Mickey Luckoff ran KGO into the ground by selling their FM just as listenership was moving to FM, then not exercising his considerable clout with ABC (at the time) and buying an FM when he realized his error. Plus, his PDs seem to have always pushed toward political talk, something that alienates much of the audience. Back in its heyday, KGO was a lot more than political talk. It was a potpourri of topics.
 
I am heartbroken.

I live in Oregon, but have listened to KGO since I was a boy. I remember the beautiful voice of Ira Blue.

I've listened to Bernie, Chris Clarke, John Rothmann, etc.

Now...

This is a disaster. Obviously, people have made a decision who know nothing about the history of the station, the fan base, the philosophy.

Why?

Let me guess. It's $$$$$

When Bernie was on, KGO was number one in the market. Do you mean to tell me that John Rothmann didn't have the same following? Gee, do you think it might take awhile to build that up?

Gene, Pat, etc., etc.... All gone?

I'm sorry, but this is terrible. How many bay area stations carry news? Can KGO compete? Can it distinguish itself in the crowd?

After things completely fall apart, and just before bankruptcy looms, perhaps management will figure out their mistake. But, it will take years to build the station back up again.

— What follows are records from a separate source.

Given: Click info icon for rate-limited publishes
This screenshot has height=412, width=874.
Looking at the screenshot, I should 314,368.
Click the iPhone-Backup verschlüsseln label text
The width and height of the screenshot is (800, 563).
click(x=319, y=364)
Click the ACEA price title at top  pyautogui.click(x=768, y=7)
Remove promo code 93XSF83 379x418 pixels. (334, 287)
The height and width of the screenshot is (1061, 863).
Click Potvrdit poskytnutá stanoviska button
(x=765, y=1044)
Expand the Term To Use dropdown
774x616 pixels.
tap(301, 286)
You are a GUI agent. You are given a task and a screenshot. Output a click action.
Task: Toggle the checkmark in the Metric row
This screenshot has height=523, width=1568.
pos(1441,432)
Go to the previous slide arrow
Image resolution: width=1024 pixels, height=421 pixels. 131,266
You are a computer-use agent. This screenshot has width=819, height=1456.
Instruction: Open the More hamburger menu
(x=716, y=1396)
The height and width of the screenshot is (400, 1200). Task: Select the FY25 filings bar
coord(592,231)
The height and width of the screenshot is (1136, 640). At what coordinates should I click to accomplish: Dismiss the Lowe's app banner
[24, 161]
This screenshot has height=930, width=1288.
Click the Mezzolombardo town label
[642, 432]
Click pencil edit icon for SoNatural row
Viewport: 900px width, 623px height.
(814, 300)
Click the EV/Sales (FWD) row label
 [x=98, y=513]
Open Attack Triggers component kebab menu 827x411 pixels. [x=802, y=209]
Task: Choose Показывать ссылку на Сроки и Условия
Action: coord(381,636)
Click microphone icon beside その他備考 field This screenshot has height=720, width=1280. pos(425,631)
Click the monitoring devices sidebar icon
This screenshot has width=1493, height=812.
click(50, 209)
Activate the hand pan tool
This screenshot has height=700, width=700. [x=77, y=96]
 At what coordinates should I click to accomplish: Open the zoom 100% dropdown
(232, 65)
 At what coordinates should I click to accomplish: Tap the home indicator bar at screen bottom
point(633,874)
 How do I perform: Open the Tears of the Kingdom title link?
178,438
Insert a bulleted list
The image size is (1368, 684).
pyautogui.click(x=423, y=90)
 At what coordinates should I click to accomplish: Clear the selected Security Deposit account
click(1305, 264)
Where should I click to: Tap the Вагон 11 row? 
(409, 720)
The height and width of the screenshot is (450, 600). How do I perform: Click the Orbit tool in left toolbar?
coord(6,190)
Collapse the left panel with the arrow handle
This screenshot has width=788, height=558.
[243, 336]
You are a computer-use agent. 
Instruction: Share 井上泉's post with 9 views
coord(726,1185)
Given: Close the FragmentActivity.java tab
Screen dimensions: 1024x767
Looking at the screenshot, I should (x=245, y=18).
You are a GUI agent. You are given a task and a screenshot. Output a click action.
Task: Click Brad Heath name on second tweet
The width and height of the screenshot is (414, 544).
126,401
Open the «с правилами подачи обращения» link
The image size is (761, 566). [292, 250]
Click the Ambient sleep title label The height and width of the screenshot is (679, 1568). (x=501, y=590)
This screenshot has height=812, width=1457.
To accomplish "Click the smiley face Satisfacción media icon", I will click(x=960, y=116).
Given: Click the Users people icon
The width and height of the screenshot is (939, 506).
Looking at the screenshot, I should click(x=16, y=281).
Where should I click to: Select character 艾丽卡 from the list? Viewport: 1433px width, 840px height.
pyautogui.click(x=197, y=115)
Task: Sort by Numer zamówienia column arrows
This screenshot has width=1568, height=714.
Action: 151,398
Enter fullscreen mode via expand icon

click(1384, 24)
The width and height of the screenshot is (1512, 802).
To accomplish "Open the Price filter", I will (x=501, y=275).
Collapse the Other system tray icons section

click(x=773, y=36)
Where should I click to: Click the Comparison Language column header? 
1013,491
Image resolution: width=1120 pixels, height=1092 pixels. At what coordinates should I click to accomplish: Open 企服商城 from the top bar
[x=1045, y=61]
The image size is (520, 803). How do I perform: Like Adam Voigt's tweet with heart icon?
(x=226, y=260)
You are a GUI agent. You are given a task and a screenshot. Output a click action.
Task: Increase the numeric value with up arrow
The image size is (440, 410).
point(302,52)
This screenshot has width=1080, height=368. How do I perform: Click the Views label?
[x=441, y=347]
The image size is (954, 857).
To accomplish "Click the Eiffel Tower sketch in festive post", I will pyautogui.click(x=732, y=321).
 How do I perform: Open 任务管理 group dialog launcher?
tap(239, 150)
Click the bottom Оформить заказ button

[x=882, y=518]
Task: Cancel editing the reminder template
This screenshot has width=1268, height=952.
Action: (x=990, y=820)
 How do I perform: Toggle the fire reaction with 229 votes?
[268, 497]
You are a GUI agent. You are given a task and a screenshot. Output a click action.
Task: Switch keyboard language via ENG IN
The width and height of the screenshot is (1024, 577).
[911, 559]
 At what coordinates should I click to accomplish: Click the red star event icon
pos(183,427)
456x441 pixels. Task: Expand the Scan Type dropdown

Meanwhile, I'll be looking to see where John Rothmann and Pat Thurston land. They are very talented, and are sure to find stations elsewhere.

RIP KGO.
 
MC said:
I wonder what happens to KSFO? There are a few people to can out there

Maybe Cumulus Media should flip KSFO's format back to Adult Standards. KSFO was successful with this format back in the 1970's and early 1980's.
 
Lkeller said:
KPIX 95.7 in the 90s - owned by Westinghouse - the All News pros. For some reason, Westinghouse decided not to copy their success with KFWB and WINS, and instead do it on-the-cheap. I remember field-reports from laughably rank amateur reporters (probably young underpaid Intern types), and almost constant traffic reports (read by the anchor) to fill up air-time. KPIX-FM only lasted as long as it did because they decided to run live OJ Simpson trail coverage from the courtroom. But when the Simpson trial was over, KPIX became a talk station...some irony there, for KGO, I think. Shortly thereafter, Westinghouse gave up and sold the station to Bonneville,

Ah yes, KPIX 1550. That's exactly where KGO is headed, but with a better signal. It reveals a great deal of ignorance of the S.F. market on the part of Cumulus. As they say, those who are ignorant of history are doomed to repeat it. (I once DXed KPIX(AM) down here in LA-LA land during the time it was all news.)

On Saul Levine's 1260 AM down here, I remember hearing Doug Llewelyn (formerly of People's Court fame) during the time it was all news. If memory serves, the news format was followed by Saul's all-Beatles format.

http://articles.latimes.com/1996-08-12/entertainment/ca-33531_1_southern-california-listeners-radio
 
Well, which is it? Can KGO's decline be attributed to the use of PPMs, the departure of Bernie Ward, competition from new media, or a combination of the above? Yes, KGO's demos suck, but ratings are only part of the equation. I know from my experience in network television that the cost of making the product is the other part of the equation. Profit = revenue - costs.

Yesterday had to be one of the happiest days in the careers of the managements of KQED-FM and KCBS.